Since I work in and around datawarehousing and business intelligence, I've developed notes and thoughts over the years on the key challenges in these areas. New technologies and architectural approaches are drastically changing the landscape of the field and can help to address some of these challenges, but enterprise software vendors and customers are often not aware of new approaches or their applicability to the classic problems of the field, which continue to persist.

I'm starting to compile this list publicly, in what I hope will be a more-or-less living document, because I will start using it to evaluate the applicability of newly maturing technologies (in-memory, non-relational or NO-SQL databases, etc.) and architectures (map-reduce, streaming datawarehousing, etc.) to these old problems. This list is a survey, not an in-depth analysis of the problems. I may provide more in-depth analyses if it seems relevant, but I will more likely look for and point to references where they are available.

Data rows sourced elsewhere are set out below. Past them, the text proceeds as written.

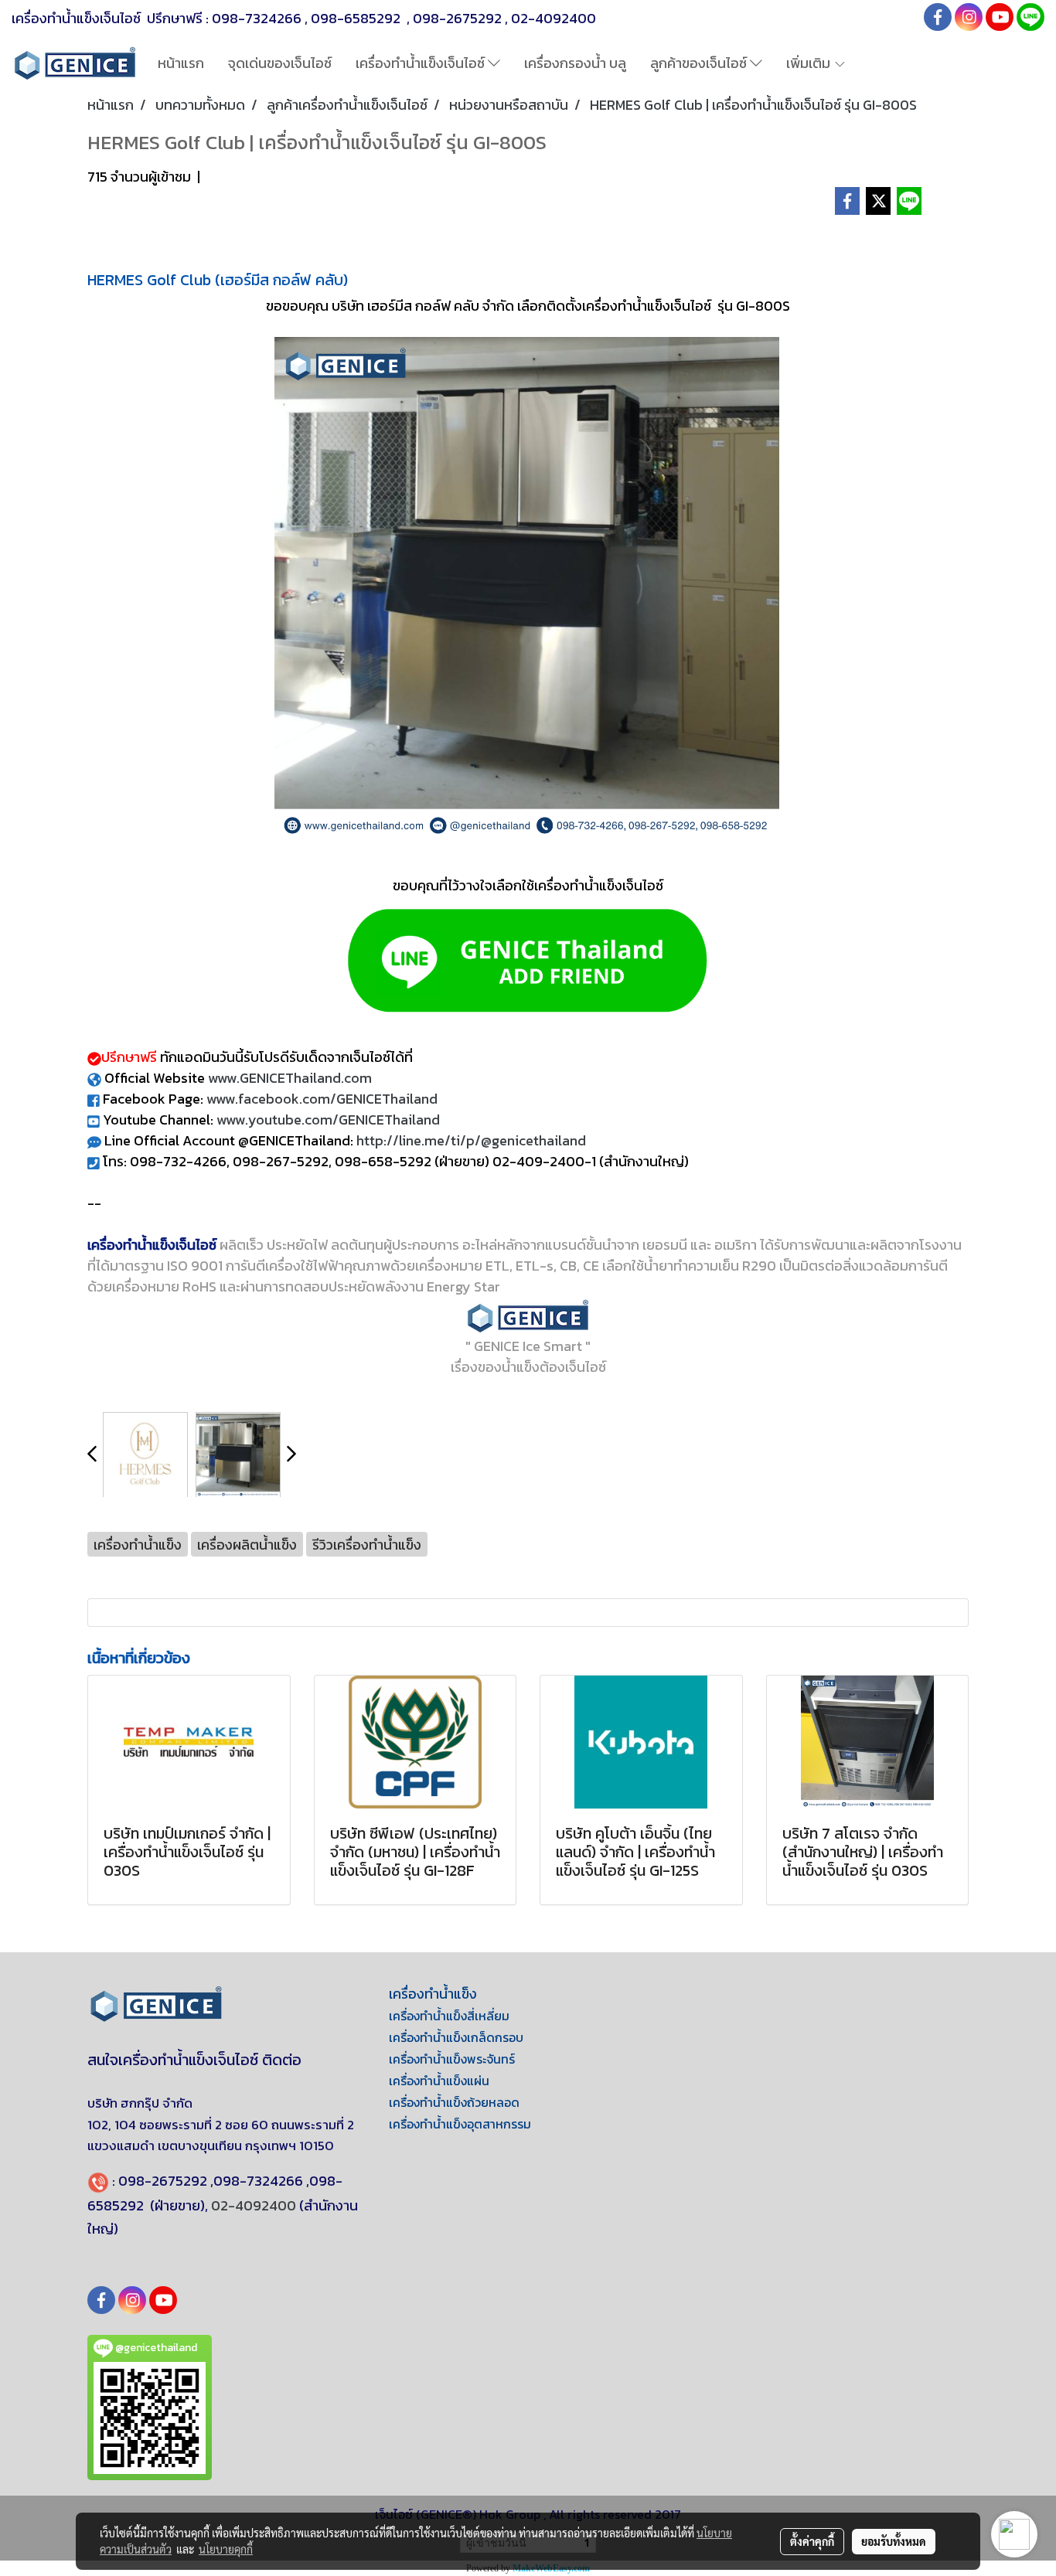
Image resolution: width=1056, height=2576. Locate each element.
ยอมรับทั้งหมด (893, 2541)
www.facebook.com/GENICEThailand (322, 1098)
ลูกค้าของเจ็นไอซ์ (700, 63)
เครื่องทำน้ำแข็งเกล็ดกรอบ (456, 2037)
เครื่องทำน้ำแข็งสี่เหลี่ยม (449, 2015)
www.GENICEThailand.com (290, 1077)
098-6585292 (357, 18)
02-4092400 (553, 18)
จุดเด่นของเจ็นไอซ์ (280, 63)
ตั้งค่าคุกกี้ (812, 2541)
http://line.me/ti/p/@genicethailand (471, 1140)
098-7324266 (256, 18)
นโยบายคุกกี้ (226, 2549)
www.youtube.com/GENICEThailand (328, 1119)
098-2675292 (457, 18)
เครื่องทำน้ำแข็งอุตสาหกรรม (460, 2124)
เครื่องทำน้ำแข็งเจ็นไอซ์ (422, 63)
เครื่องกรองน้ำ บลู (575, 63)
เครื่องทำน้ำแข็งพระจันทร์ (452, 2059)
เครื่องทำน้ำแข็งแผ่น (439, 2080)
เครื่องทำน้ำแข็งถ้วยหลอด (454, 2102)
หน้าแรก (181, 63)
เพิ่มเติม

This is about half of my initial list and is in no particular order. I'll post the second half of the list shortly.

Data volume

This is a classic datawarehousing problem, often addressed through data modeling, aggregation, or compression. Even though it is one of the oldest problems of the field, it is by no means solved, or even optimally addressed. Enterprises continue to struggle with the cost and technical feasibility of scaling up their datawarehouses, often due to limitations of the underlying database technology.

Data quality

We may seem to be able to procure and store all of the data necessary, but that is no guarantee that the data is correct. This challenge has more to do with data being wrong than with data being misunderstood or semantically misaligned, though this is a related problem. Data quality issues can arise for many reasons including incorrect data at the point of entry, incomplete data, duplicate data, or data that becomes incorrect because of an invalid transformation.

Data consistency

Even when data is correctly stored in a datawarehouse, it may become temporarily inconsistent under certain operations. For example, when deleting or loading data, there may be a period of time when queries can access part of the data being loaded or deleted, but not all of it. This can be thought of as an inconsistent state, and while most datawarehousing tools ensure consistency in some manner, this is an area that may sometimes be traded for better handling of another challenging area. The classic tradeoff is between consistency, loading performance, and query performance.

Semantic integration

An oft-overlooked, but extremely important concept, semantic integration challenges comes in two flavors: Homonyms, meaning data that has the same name but different meanings (your "Revenue" may not be the same as my "Revenue"). Synonyms, meaning data that has the same meaning but different names.

Historical data

Dealing with historical data is a challenge that could be subsumed under other challenges. Usually the problems here are mostly issues of handling volume, master data management (changing dimensions), and semantic integration. However, historical data brings some unique angles to these challenges, including possible relaxation of requirements around performance and detail, as well as new legal, audit, and governance requirements around retaining or discarding specific data-sets.

Unstructured data

Datawarehouses have always focused on structured data, primarily because of a complete lack of tools for handling unstructured data rather than because of a philosophical view that unstructured data does not belong in a datawarehouse. This is not to say that the philosophical view does not exist, but rather that the philosophical view derives from an inability to execute rather than any underlying principle, and so should be ignored in light of new tools.

Unstructured data brings with it design constraints and requirements that do not normally appear in datawarehousing discussions. These include a lack of design-time information about dimensionality, the existence of non-numeric "key figures" (text- or image-based data, for example), document-oriented data, and the need for full-text search. Additionally, the challenge of derived dimensions and measures is strongly related to unstructured data, as these are key tools for allowing us to derive structured reporting and analysis from unstructured data-sets.